Bir gazete haberi dikkatimi çekti. Bu haber, haber olmanın dışında her açıdan değerlendirilmelidir. Haber, Samsun Ata kum Belediyesi 50 günde 37,5 ton (otuzyedibinbeşyüzkilo) Lop et tüketilmesine ilişkindi. Şaşırıp kaldım. Bu kadar sorumsuzluk karşısında benimle ilgisi olmayan bu konu kanımı dondurdu. Bu kadar rezillik olur mu? Göz göre göre millet soyulur mu? Bu duruma yol açan kim olursa olsun mutlaka hesap sorulmalıdır. Milletin parasını yemek bu kadar kolay olmamalıdır.

* **Gösterilen satırlar**
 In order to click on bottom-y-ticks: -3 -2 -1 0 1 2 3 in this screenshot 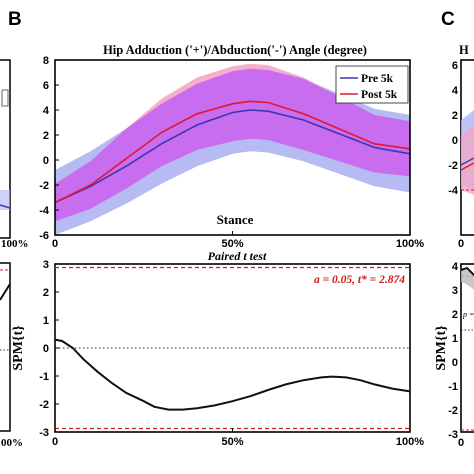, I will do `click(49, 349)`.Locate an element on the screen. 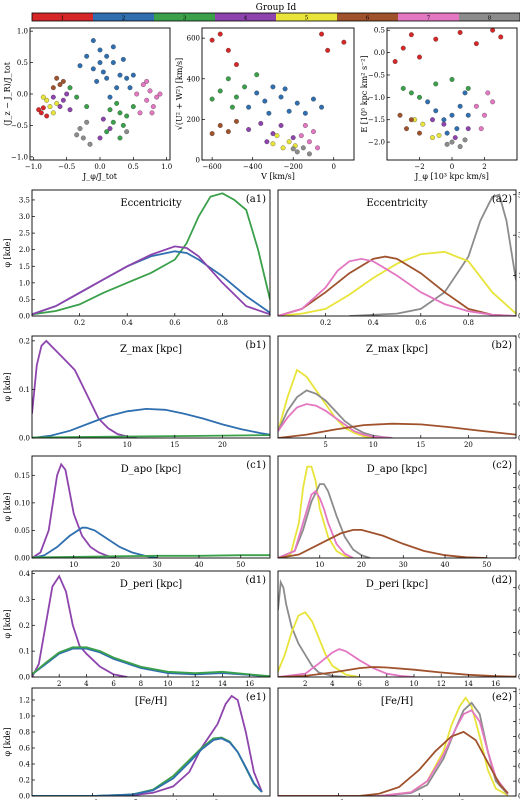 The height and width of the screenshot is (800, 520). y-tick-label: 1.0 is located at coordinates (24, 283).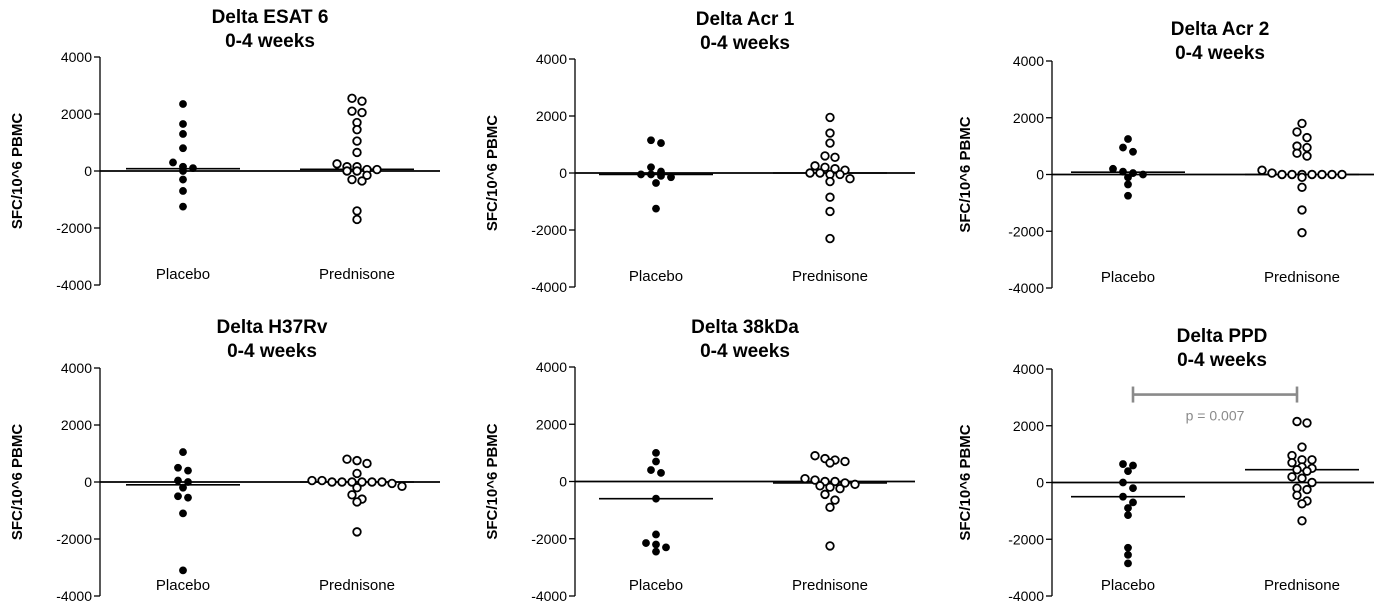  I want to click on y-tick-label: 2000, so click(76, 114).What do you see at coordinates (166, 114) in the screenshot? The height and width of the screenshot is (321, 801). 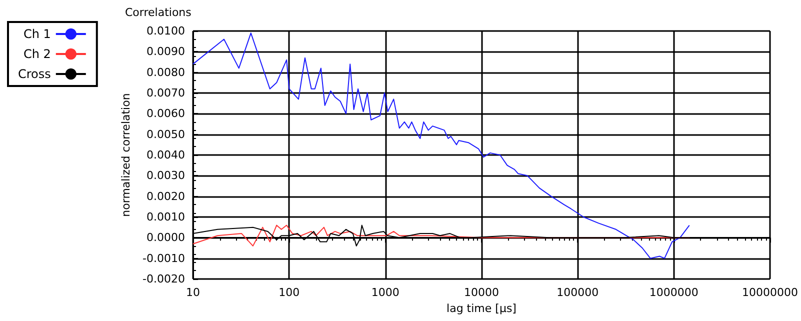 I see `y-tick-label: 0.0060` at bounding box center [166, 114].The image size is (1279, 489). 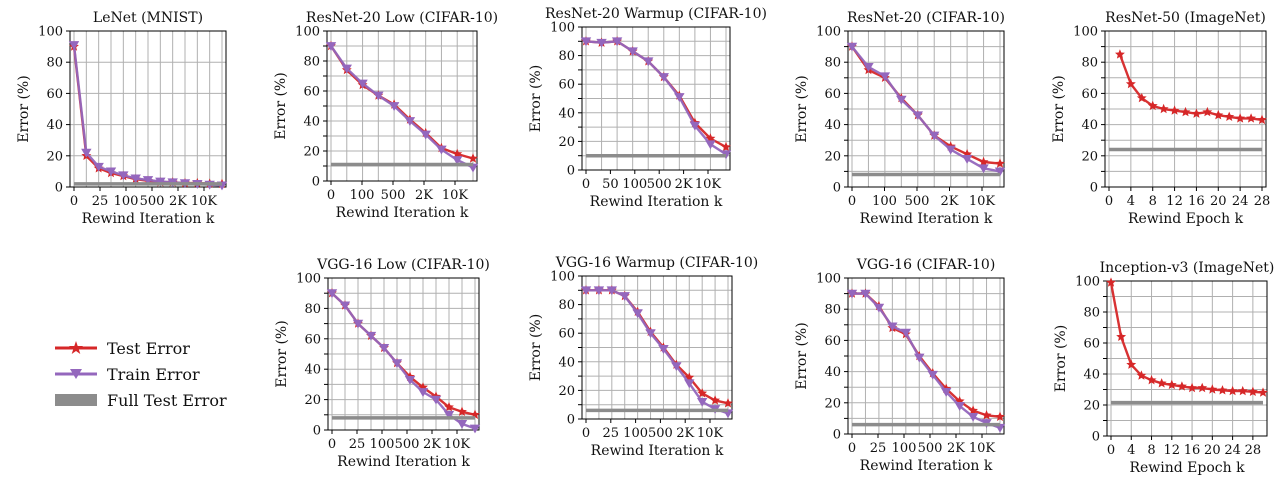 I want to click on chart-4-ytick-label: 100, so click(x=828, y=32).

* **Görev tanımı**
Belediyenin et tüketimine dair haberi ele alan okuma metnini kaldığı yerden devam ettirin.

* **Yanıt**
Kurumsal bir kuruluşun yönetimine seçilmiş olmak, belirli bir süre yetki ve sorumluluk almak ‘’har vurup, harman savurmak’’ anlamında değildir. Kişinin kendi parasını harcaması kolay, milletin parasını harcaması daha zor olmalıdır. Olması gereken normal ahlak ölçülerine göre budur. Normal ahlak ölçülerini ve insani değerleri kaybedenlere fırsat verilmemelidir. Olanlar ve olaylar bir şekilde yakından takip edilmelidir. Öteden beri hazreti Ömer’in adaleti örnek gösterilir. Hazreti Ömer çalışması sırasında iki mum kullanır. Mumlardan birisi söndürülüp, diğeri yakıldığında Hazreti Ömer’e bunun sebebi sorulur. Hazreti Ömer ‘’ devlet işini yaparken devletin mumunu, kendi işimi yaparken kendi mumumu yakarak çalışmalarımı yürütüyorum demiştir. Bu örnek milletin hakkıyla, milletin parasını kullanırken ne kadar hassas davranılmasını gerektiğini gösterir.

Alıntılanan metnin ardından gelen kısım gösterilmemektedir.